Le 17 mars 2012, quelques jours avant François Hollande et François Bayrou, Marine Le Pen a été la première candidate à la présidentielle 2012 à fouler le sol corse. Au palais des congrès d’Ajaccio, elle a donné un meeting devant 700 personnes, parmi lesquelles des nationalistes. Une première, quand on se souvient de la façon dont Jean-Marie Le Pen avait été accueilli à Bastia en février 1992. Brandissant des bannières « I fascisti fora » (les fascistes dehors), les nationalistes de la Cuncolta avaient tout bonnement empêché l’atterrissage de l’avion transportant celui qui était alors président du Front national.
Alors que la Corse est souvent considérée comme une région xénophobe, les scores obtenus par le Front national y sont similaires à ceux du continent (à l’exception du deuxième tour de la présidentielle 2007, lors duquel le vote frontiste avait été plus élevé).

Outre ce premier bouleversement dans la relation entre les représentants du Front national et ceux du nationalisme corse, c’est bien l’inversion totale de la position de Marine Le Pen envers les régions et les régionalismes qui frappe le plus lors de cette visite.
Ainsi, celle qui fait de la nation française l’unique motivation de toute proposition politique, économique et sociale, celle qui voit les régionalismes, de la même façon que les immigrés, comme un obstacle à l’unité nationale, celle qui a clairement déclaré que les langues régionales devaient disparaître, se met subitement à célébrer « l’âme corse », louant le fait que la région ait « su préserver sa forte identité », allant même jusqu’à entonner le Dio vi salvi Regina, hymne corse, en langue corse !
Voici une intéressante contradiction… La nouvelle présidente du Front national, contrairement à son père qui campait sur ses opinions, aussi inadmissibles soient-elles, a bien compris l’intérêt du jeu démagogique, et n’hésite pas à faire preuve d’un comportement totalement contradictoire, tant que cela flatte les instincts d’un électorat potentiel.

Elle a ainsi défendu les intérêts de la région, « terre d’identité, d’honneur et de liberté », et célébré « la diversité des régions » françaises, en totale contradiction avec sa prise de position contre les régionalismes.
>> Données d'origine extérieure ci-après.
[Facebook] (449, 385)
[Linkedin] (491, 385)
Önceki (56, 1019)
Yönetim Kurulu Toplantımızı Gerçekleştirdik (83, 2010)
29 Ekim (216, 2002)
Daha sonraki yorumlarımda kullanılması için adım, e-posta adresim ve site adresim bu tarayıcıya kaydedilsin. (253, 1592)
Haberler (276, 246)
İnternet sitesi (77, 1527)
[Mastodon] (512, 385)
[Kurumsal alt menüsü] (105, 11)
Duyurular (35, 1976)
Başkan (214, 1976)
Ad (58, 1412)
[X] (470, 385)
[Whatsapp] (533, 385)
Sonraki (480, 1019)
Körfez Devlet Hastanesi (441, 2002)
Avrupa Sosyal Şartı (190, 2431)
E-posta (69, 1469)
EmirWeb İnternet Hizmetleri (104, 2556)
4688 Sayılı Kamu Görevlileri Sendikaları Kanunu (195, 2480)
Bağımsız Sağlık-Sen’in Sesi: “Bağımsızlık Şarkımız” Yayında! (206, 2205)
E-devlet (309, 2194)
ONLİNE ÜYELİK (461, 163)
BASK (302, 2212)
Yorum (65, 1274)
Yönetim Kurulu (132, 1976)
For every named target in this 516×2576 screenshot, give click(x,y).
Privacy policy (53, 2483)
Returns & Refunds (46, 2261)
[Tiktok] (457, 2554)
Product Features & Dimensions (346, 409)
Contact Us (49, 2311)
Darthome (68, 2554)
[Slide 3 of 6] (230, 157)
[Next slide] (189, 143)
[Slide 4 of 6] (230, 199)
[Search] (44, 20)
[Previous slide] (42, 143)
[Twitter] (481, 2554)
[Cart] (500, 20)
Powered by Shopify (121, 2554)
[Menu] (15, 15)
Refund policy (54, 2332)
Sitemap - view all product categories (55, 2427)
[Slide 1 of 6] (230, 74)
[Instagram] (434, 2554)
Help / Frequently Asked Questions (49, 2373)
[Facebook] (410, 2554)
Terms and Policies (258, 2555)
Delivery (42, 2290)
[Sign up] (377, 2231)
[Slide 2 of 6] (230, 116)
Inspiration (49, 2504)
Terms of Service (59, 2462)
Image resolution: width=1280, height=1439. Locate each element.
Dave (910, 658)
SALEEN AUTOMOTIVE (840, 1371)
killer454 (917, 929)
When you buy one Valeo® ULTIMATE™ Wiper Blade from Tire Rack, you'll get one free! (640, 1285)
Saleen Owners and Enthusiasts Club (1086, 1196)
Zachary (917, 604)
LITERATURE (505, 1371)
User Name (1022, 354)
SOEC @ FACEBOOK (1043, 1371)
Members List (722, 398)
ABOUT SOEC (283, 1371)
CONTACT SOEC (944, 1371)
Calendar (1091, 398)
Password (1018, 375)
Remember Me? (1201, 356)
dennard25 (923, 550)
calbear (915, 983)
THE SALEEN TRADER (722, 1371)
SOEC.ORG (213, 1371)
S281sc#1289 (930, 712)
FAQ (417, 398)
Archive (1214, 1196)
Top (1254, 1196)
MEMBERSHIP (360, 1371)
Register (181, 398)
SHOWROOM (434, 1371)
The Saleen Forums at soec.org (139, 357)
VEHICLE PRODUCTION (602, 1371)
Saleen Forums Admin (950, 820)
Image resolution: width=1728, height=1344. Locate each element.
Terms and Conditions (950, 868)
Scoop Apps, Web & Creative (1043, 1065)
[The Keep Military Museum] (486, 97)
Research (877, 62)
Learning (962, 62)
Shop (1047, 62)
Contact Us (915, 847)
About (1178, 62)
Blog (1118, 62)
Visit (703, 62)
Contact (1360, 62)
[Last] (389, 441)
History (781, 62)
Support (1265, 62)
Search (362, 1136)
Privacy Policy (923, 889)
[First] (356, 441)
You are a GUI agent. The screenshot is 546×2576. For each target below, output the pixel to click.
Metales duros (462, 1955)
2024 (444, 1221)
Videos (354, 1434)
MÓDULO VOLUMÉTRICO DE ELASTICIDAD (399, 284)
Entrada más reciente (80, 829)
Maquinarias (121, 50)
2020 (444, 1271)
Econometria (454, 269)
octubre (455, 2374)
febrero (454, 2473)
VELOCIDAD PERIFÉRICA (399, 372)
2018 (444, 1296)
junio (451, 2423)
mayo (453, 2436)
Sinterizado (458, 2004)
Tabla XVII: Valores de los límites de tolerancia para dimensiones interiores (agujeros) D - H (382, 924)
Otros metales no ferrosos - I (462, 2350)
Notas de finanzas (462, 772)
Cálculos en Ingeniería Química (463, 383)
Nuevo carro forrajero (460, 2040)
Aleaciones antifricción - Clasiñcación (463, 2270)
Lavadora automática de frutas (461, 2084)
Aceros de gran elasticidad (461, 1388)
En effet, il est inscrit dans son programme pour la présidentielle 2012 qu’elle souhaite mettre un frein total à la décentralisation (http://www.marinelepen2012.fr/le-projet/refondation-republicaine/democratie-institutions-et-morale-publique/). Cette volonté de régression va à l’encontre des efforts politiques qui ont été faits ces dernières années pour accorder plus d’autonomie politique et administrative à la Corse, en raison de sa situation géographique unique au sein du territoire métropolitain.
Le public de ce meeting, au sein duquel se trouvaient des militants nationalistes, semble donc avoir négligé ce point du programme de Marine Le Pen, qui, par son désir d’interrompre ce qu’elle nomme péjorativement la « dérive décentralisatrice », va à l’encontre de leurs intérêts et de leur combat pour un accroissement des pouvoirs de l’Assemblée de Corse. La CTC, institution politique locale créée en 1982, et se revendiquant à juste titre à « l’avant-garde de la décentralisation », semble visée en premier plan par ce passage du programme du parti frontiste : « La clause de compétence générale à l’origine de toutes les dérives féodales cessera de s’appliquer aux collectivités territoriales qui verront leurs compétences précisément définies et limitées par la loi. »

Le numéro de funambule auquel s’est adonnée tout sourire Marine Le Pen lors de son meeting ajaccien démontre ainsi la plus grande incohérence avec ses déclarations passées et ses positions officielles actuelles. Les Corses, tout comme les habitants de n’importe quelle région à forte identité, ne doivent pas être l’objet de manipulations orchestrées par la candidate prête à se contredire pour espérer gagner des voix, tour à tour dénonçant puis prônant les particularismes.
De façon générale, les Français ne doivent pas être dupes de ces changements de position radicaux au gré des publics.